Inscrite à l’ordre du jour, cette initiative portée par le député national Paul Ngondankoy intervient dans un contexte où la question du recours au référendum suscite des débats juridiques et politiques croissants en RDC. Le texte vise à doter le pays d’un cadre légal précis encadrant l’organisation, le déroulement et la validation des consultations référendaires ; un mécanisme prévu par la Constitution mais dont les modalités pratiques restent à consolider.
Sur le plan juridique, l’adoption d’une telle loi permettrait de combler un vide normatif en clarifiant notamment les compétences institutionnelles, les conditions de recevabilité d’une initiative référendaire, ainsi que les règles de transparence et de contrôle du processus. Elle pourrait également définir le rôle des organes impliqués, en particulier la Commission électorale nationale indépendante (CENI), dans la gestion technique du scrutin.

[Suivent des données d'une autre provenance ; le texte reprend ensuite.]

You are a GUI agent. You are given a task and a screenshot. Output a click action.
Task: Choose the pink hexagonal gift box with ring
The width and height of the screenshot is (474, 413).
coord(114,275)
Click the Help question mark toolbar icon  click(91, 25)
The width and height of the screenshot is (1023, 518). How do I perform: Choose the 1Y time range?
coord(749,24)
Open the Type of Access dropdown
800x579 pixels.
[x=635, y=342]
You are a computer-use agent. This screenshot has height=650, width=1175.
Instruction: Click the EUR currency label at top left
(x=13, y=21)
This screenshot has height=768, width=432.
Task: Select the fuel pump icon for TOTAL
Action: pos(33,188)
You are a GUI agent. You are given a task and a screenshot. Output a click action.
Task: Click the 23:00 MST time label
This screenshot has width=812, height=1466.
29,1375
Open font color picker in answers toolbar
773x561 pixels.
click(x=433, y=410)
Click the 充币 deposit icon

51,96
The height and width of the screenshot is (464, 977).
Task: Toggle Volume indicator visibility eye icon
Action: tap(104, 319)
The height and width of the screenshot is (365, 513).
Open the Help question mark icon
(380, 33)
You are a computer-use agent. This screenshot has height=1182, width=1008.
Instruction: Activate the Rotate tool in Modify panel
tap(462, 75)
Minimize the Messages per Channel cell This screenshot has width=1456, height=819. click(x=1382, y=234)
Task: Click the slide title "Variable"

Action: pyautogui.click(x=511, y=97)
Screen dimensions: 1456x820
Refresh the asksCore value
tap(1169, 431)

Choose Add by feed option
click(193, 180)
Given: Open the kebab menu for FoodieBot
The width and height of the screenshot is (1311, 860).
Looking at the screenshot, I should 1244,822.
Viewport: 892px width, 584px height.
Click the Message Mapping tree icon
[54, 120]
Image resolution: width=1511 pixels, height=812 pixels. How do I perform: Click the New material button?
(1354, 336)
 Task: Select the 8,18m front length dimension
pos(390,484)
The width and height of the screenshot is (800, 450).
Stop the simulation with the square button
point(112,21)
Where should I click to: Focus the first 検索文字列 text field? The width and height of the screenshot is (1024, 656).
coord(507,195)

D’un point de vue politique, ce texte revêt une portée stratégique. Le référendum, en tant qu’instrument de démocratie directe, peut servir à trancher des questions majeures engageant l’avenir institutionnel du pays. Toutefois, son encadrement strict est souvent perçu comme une garantie contre d’éventuelles dérives ou instrumentalisation politique.
Outre ce point majeur, les députés examineront également une proposition de loi modifiant et complétant la loi-cadre n°14/004 du 11 février 2014 de l’enseignement national, portée par le député César Matabaro. Ce texte vise à adapter le système éducatif congolais aux évolutions actuelles et aux défis structurels du secteur.